The post will coordinate a “highly motivated directorate to develop evidence-based solutions to the housing emergency and garner support for them among local communities, policymakers, politicians, and the wider public” and play a prominent role in developing the charity’s next strategic plan from April 2025.

In December 2022 over 600 staff at Shelter staged a fortnight of strike action on Monday in a dispute over pay. At that time the Unite union said a three per cent pay increase that year had left some staff unable to pay their rent and worried about the possibility of becoming homeless themselves.

In January 2023 the industrial action ended and a revised pay offer was accepted by Unite after talks were held at the conciliation service ACAS. 

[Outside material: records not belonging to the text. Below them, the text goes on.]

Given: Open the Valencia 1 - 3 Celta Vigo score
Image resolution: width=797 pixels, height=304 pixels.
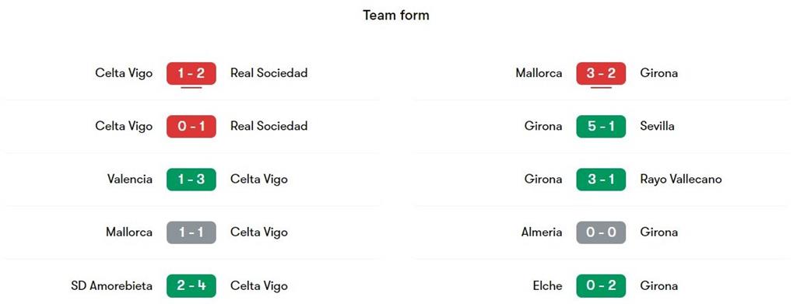Looking at the screenshot, I should [x=191, y=179].
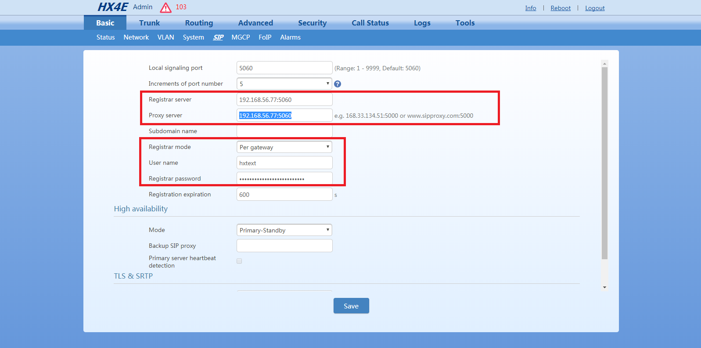Expand the Registrar mode dropdown
This screenshot has height=348, width=701.
284,147
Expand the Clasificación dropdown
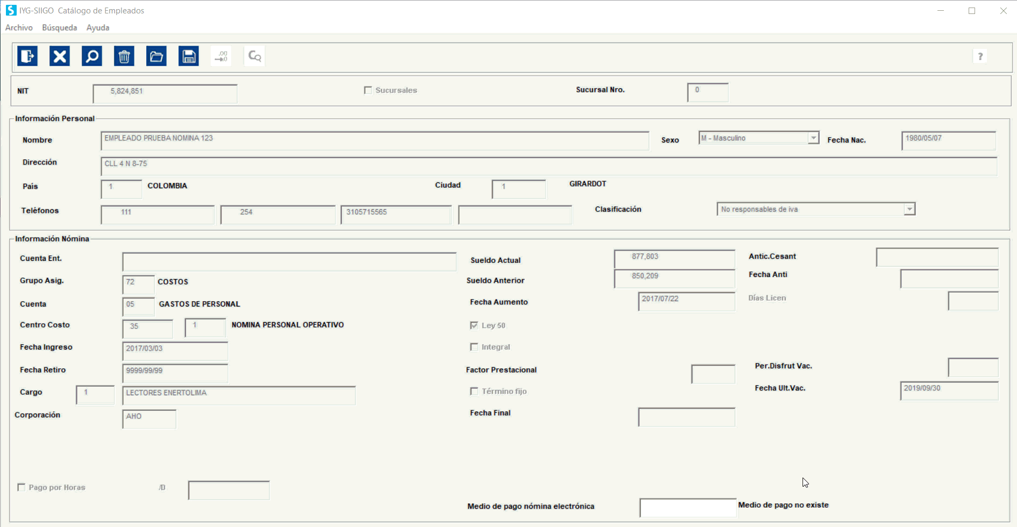Image resolution: width=1017 pixels, height=527 pixels. (909, 209)
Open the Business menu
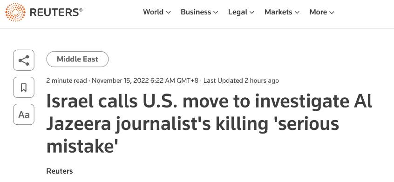The width and height of the screenshot is (394, 182). (x=196, y=12)
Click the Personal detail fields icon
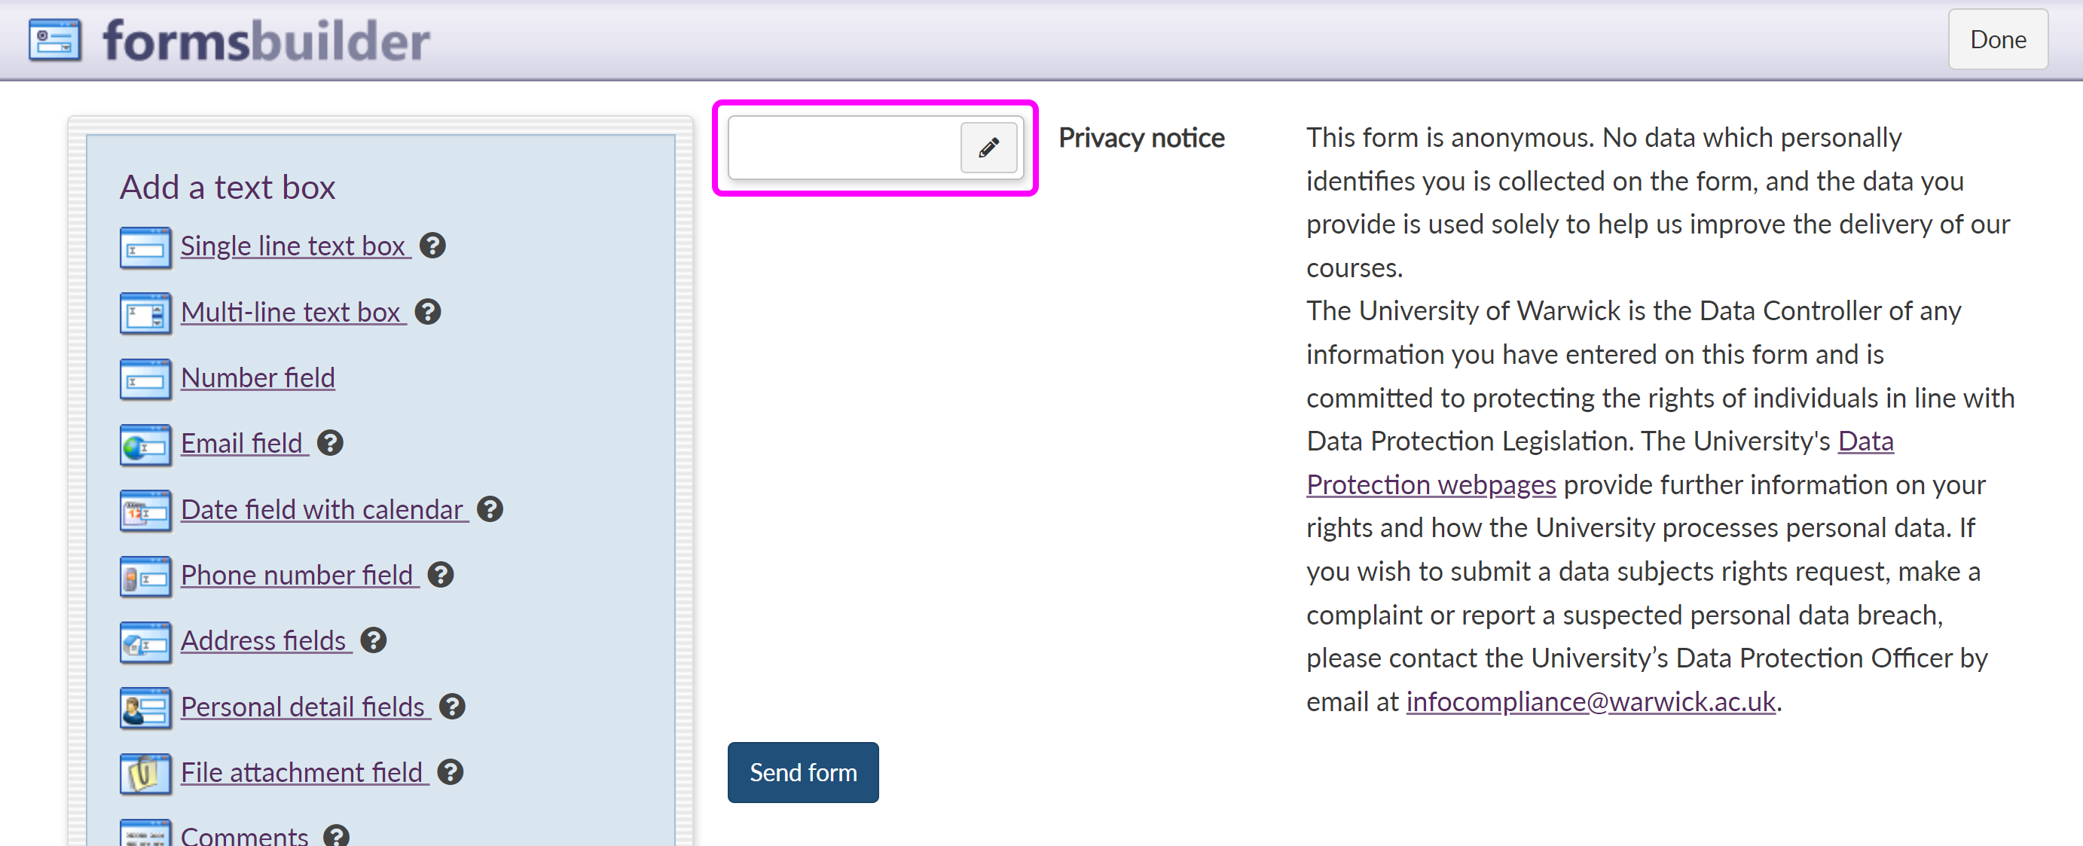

In recent days Shelter has warned that the government’s failure to abolish Section 21 evictions would backfire and that “renters will remember who stood with them” at the General Election later this year.

The campaigning charity claims that latest figures show 26,311 households in England have been removed from their homes by court bailiffs as a result of Section 21 since the government first promised to scrap them back in 2019.  The figures on repossession and evictions released by the Ministry of Justice also show 9,457 households were evicted from their homes by bailiffs in the past year, up by 49 per cent from 6,399 households in 2022.   

A further 30,230 landlords in England started Section 21 eviction court proceedings in 2023 – a 28 per cent rise in one year.  

The charity claims that Section 21 evictions are a major contributing factor to rising homelessness because they allow the eviction of tenants with two months’ notice without having to give a reason. It says most renters move out before the end of this notice period to avoid the eviction claim going to court.

Shelter claims that its research shows that it took a third of tenants longer than two months to find a new home the last time they moved, “leaving many to face the terrifying threat of homelessness" once an eviction notice lands on their doormat.

The government first promised to scrap S21 in its 2019 manifesto. In May 2023 it committed to the policy by publishing the Renters Reform Bill. Since then, the government has said the ban will only be introduced after unspecified court reforms take place.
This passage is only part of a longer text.